── DATA SUPPLIED ──

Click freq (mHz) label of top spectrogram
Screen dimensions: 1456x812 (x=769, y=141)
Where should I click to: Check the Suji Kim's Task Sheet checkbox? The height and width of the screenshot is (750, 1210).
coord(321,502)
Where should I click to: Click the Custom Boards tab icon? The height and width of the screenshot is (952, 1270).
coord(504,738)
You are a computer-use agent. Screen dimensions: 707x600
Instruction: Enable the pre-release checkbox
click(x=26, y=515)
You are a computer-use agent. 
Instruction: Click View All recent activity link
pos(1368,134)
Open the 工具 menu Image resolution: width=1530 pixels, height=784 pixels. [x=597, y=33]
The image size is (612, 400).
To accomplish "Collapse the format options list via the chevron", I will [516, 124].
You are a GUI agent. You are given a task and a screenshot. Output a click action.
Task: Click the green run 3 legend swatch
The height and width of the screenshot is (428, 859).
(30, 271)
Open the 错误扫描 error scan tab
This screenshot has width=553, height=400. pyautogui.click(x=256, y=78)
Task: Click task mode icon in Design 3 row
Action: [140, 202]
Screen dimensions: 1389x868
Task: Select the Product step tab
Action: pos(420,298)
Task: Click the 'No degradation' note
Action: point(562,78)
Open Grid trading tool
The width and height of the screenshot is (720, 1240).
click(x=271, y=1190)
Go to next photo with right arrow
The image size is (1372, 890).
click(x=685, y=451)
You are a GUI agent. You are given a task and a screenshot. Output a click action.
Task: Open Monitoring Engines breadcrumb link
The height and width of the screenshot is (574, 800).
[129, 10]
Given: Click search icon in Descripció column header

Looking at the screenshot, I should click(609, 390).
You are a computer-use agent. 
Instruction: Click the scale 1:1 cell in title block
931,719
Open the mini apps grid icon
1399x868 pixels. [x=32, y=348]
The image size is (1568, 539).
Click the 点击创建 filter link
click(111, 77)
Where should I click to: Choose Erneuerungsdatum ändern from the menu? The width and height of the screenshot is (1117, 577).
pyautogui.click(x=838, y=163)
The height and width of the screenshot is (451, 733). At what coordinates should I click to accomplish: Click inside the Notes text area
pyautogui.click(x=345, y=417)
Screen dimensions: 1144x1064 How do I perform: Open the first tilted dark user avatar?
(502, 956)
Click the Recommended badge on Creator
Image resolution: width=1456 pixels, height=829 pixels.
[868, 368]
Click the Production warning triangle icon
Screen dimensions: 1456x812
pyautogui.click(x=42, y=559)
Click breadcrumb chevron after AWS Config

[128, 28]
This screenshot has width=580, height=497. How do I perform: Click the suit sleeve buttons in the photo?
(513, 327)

───

## BRIEF:
How many lines in the rows above contain the string "Instruction"? Case counts; reply with the number alone.

## FINAL RESULT:
3